As soon as the line containing "Instruction: Click the Passport field label" appears, copy it and every following line word for word until the records end.
─── Information shown
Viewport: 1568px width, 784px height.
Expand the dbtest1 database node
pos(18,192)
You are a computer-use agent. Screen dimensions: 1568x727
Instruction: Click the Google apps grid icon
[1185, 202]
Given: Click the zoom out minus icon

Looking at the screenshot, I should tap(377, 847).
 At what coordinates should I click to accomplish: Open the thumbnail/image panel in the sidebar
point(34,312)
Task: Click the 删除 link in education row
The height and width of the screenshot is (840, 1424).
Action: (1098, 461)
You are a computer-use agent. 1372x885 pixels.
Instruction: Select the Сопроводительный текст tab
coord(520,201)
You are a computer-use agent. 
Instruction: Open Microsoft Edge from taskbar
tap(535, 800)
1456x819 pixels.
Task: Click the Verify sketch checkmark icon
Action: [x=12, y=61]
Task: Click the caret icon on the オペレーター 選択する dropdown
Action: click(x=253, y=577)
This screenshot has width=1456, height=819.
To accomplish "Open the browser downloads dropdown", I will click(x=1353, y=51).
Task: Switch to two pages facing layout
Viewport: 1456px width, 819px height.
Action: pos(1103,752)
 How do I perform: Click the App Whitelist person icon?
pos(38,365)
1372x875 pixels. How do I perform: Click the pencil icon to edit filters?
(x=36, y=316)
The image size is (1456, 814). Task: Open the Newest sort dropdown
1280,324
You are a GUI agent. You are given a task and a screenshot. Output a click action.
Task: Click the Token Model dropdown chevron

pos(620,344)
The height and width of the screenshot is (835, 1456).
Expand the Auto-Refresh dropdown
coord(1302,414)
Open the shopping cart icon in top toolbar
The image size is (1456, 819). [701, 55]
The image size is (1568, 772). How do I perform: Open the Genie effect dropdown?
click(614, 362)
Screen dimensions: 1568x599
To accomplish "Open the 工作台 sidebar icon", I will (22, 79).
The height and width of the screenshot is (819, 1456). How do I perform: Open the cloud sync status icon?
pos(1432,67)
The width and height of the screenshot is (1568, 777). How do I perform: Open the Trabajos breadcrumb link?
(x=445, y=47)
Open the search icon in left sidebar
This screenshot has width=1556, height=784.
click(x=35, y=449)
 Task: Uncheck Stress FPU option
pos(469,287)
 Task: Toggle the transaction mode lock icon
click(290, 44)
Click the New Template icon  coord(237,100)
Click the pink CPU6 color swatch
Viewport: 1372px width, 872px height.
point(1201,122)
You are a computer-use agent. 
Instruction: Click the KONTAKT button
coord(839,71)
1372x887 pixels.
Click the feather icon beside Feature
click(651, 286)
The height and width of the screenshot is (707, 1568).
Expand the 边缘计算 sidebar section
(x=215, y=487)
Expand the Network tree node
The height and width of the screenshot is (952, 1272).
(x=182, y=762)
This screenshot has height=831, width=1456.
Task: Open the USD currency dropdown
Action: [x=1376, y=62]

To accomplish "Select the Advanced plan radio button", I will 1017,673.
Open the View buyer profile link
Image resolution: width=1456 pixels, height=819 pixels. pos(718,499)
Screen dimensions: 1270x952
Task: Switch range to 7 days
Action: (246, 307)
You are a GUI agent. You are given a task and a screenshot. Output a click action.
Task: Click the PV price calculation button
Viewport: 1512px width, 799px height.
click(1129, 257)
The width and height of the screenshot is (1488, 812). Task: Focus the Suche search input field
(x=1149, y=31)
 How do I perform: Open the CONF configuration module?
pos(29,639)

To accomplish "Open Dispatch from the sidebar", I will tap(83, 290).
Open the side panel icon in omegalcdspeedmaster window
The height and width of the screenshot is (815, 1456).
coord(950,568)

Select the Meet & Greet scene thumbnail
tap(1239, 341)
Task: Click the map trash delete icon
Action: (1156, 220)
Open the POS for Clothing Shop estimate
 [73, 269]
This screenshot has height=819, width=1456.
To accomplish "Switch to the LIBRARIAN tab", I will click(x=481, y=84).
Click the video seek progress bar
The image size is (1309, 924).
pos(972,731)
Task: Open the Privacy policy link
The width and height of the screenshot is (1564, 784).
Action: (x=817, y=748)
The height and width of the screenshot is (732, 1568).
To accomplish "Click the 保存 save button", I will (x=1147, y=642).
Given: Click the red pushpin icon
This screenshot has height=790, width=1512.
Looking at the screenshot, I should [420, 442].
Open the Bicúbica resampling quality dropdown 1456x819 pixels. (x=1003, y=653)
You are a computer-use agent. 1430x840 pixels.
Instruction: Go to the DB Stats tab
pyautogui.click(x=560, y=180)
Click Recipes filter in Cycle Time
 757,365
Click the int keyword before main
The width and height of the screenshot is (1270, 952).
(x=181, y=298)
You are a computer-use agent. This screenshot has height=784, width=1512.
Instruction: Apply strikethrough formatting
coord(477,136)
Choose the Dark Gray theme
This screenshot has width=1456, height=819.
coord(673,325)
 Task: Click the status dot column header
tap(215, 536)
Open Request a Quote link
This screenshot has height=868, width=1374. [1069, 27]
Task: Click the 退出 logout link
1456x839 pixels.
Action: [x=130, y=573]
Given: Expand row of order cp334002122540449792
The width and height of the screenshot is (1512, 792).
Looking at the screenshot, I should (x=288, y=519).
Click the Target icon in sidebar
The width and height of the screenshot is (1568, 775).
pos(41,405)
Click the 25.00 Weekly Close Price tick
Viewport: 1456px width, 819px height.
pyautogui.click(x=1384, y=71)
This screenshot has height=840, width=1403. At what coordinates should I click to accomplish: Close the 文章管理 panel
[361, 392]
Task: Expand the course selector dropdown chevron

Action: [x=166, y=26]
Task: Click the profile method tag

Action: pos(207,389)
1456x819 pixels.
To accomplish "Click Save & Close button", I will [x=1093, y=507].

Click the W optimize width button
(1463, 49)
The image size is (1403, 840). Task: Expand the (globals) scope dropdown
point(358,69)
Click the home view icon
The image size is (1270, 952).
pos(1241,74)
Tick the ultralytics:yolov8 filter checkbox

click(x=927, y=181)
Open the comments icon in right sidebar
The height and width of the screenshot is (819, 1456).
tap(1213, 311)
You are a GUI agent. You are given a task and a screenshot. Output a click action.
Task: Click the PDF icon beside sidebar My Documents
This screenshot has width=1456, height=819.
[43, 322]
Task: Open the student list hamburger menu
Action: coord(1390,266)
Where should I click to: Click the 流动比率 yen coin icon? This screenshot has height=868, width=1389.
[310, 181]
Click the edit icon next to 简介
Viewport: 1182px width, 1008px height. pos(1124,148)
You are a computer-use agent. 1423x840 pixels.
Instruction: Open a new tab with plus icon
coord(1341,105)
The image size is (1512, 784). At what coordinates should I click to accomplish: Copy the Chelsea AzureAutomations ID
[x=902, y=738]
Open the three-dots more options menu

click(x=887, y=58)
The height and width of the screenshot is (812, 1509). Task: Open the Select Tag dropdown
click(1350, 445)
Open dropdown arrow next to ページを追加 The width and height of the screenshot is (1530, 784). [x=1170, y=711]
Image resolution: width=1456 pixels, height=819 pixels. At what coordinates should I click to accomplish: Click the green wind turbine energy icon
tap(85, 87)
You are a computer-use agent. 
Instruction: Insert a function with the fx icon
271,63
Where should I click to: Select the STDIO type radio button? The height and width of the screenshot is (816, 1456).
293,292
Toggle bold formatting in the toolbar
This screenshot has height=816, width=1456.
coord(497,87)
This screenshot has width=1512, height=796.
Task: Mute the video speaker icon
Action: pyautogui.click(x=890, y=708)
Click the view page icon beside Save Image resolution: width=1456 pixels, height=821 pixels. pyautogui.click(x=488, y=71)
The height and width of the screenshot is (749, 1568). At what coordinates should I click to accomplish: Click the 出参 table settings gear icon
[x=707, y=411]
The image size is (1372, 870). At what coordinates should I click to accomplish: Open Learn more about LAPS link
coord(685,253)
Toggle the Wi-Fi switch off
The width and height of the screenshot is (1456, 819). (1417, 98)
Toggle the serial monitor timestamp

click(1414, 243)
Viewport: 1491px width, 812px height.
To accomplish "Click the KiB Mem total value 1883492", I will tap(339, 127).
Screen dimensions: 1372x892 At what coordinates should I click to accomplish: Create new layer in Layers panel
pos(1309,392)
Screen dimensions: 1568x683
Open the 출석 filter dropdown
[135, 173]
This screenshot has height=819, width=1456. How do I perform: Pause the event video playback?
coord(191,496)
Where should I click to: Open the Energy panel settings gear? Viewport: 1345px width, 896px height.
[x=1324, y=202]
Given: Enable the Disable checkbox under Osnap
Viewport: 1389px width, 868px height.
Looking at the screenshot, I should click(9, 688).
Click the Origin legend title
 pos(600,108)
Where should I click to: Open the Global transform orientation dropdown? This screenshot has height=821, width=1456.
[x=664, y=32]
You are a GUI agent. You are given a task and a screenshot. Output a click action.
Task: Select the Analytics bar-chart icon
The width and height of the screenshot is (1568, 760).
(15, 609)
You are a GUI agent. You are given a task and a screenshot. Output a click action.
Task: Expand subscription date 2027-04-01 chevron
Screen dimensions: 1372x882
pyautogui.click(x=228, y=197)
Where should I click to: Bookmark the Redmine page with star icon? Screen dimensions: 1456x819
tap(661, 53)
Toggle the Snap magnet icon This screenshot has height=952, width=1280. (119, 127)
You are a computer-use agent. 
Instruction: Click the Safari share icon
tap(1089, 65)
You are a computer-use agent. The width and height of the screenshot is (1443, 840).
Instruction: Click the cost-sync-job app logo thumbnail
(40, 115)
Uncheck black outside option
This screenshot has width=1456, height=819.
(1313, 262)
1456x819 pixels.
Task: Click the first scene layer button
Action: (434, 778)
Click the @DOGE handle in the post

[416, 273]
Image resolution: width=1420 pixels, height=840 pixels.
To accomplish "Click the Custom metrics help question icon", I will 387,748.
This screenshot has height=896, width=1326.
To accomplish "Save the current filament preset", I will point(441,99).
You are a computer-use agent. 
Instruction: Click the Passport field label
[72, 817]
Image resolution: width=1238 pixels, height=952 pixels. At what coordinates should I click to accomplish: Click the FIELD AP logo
──────
Answer:
Instruction: Click the Passport field label
[72, 817]
Image resolution: width=1238 pixels, height=952 pixels. At what coordinates should I click to accomplish: Click the FIELD AP logo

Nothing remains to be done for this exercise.